It's time for another round of know your enemy! Ahead of Saturday's match against the Vancouver Whitecaps I had a chance to ask Benjamin Massey of SB Nation Whitecaps blog Eighty Six Forever about the team. He graciously gave his time to answer my questions, and thanks very much to him for doing it.
Vancouver made major changes in the offseason, and that's a topic I ask him about below. But one thing we didn't touch on specifically was new coach Martin Rennie. He was hired during the 2011 season to take over this year, and although he's not an exciting young American or Canadian coach, as he's Scottish, he does seem to be a coach very much on the rise. While there is always the risk of a coach moving up league tiers (he was previously with the Carolina Railhawks in the NASL) and failing, he is expected to be in Vancouver for awhile and establish a winning culture in MLS for the Whitecaps.
But we'll get a chance for ourselves to see Rennie and his squad in action at the Home Depot Center on Saturday. In the meantime, let's find out more about the 2012 Whitecaps from Benjamin.1. The Whitecaps have made significant changes to the roster and coaching staff in the past several months. Which newcomer do you think will have the biggest impact on Vancouver's season, and why?
When you have as many newcomers as the Whitecaps do at every position, it's hard to pick just one. Newcomer Sebastien Le Toux scored a lovely goal last Saturday against Montreal, but newcomer Jun Marques Davidson was Man of the Match with a quality performance in central midfield. Newcomer Matt Watson also did very well as a short substitute, newcomer Martin Bonjour was another good man of the match nominee, and of course designated player Barry Robson is arriving at the end of the English Championship season. There are just too many new, quality players to pick one who'll have a big impact.
At gunpoint (or at least questionpoint) I'll take Le Toux. Alone among Vancouver's major new additions, he has significant MLS experience, and as a link between the midfield and the target man Eric Hassli last Saturday he filled a role the Whitecaps were desperate for in 2011 and the offense got a big boost because of it. Le Toux can do so many things well on the field and doesn't need to adjust to the speed and physicality of MLS: his once-gaudy goalscoring numbers might go down but he could still be an important part of the Vancouver attack.
2. The Whitecaps' offense has gotten all of the headlines this past offseason, but what about the defense?

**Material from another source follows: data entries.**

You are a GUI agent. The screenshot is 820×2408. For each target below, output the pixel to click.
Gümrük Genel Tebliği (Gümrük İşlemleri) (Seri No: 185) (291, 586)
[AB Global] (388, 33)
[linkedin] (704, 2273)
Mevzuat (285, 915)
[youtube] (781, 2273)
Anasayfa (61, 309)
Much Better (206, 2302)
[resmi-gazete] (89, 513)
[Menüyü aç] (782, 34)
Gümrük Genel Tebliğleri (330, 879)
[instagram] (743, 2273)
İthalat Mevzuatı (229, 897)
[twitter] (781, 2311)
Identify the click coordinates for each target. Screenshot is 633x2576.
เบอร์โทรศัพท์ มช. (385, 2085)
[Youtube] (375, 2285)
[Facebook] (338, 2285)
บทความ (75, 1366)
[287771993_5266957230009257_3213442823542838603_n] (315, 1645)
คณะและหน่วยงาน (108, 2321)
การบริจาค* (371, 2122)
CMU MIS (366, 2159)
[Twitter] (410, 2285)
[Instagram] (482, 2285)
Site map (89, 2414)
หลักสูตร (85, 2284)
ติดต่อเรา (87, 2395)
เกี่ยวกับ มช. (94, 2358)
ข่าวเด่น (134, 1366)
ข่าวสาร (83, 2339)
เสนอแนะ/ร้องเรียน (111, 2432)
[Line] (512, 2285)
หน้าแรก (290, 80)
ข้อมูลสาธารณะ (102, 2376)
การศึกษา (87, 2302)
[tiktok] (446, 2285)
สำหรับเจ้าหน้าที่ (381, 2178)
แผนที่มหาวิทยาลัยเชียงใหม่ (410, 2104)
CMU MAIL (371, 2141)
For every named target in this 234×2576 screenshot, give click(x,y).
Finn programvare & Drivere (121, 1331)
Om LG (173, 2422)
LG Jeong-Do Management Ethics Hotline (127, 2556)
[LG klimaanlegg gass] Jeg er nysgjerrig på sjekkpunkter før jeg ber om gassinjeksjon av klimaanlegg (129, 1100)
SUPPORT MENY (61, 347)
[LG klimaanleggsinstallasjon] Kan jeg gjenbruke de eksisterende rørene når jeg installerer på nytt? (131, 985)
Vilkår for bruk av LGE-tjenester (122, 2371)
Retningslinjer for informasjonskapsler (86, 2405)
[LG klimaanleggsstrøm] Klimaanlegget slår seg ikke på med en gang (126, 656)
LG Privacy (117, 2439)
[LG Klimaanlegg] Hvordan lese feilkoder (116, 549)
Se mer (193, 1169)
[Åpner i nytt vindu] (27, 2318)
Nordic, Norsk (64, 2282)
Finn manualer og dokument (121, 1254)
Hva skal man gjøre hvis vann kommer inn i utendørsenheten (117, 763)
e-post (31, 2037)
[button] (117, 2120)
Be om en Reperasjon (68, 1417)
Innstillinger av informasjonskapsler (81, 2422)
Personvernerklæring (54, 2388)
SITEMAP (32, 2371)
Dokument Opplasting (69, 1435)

Will they be much improved in 2012, or are you worried about their capabilities this season?
Early on, the Whitecaps defense is probably going to struggle a bit. Young-Pyo Lee and Martin Bonjour are both new to the league; Bonjour doesn't even speak English yet. This isn't helped by the fact that one of the key defensive midfielders, Jun Marques Davidson, is also a new arrival. The players on the back four seem individually talented but there's no chemistry between them yet and it almost burned the Whitecaps a couple of times against Montreal. Communication and anticipation needs to improve among the Vancouver defenders or else better offenses are going to pick them apart.
The skill is definitely there. Lee is an international legend who plays younger than he looks; his ability to control the ball is second-to-none on the team and watching him use his body to control the pace is a revelation. DeMerit and Rochat both proved themselves last year when healthy, and while Bonjour is a wildcard he's off to a great start. (If Bonjour falters, then backup central defender Carlyle Mitchell had an excellent cameo last season after arriving from Trinidad and Tobago). There are concerns about the back four, but with patience they should be an adequate bunch.
3. What are your expectations for the team this season? Any specific goals?
I've said a few times that the Whitecaps season could go any direction without surprising me: I'm not ruling out an MLS Cup but I'm not ruling out a Wooden Spoon either. There are so many new players, new coaches, and new philosophies that they might succeed beyond all hope, crumble worse than all our fears, or split the difference and become an average team (which, after last season, doesn't sound too bad). I'm going with "average". Successfully qualifying for the playoffs would be enough to make this season a success, and they seem to have the quality for a good run but I just don't know. Anybody who says they do is deluded or lying.
4. (Bonus) A prediction for Saturday's game?
I think some Vancouver fans are underrating Chivas a little bit and overrating the Whitecaps. They beat Montreal fairly handily but it wasn't a one-sided thrashing and this team has never been good on the road. I predict a 1-1 draw in a frustrating but evenly-played game that'll send both sets of fans home grumbling about how they could and should have won that one.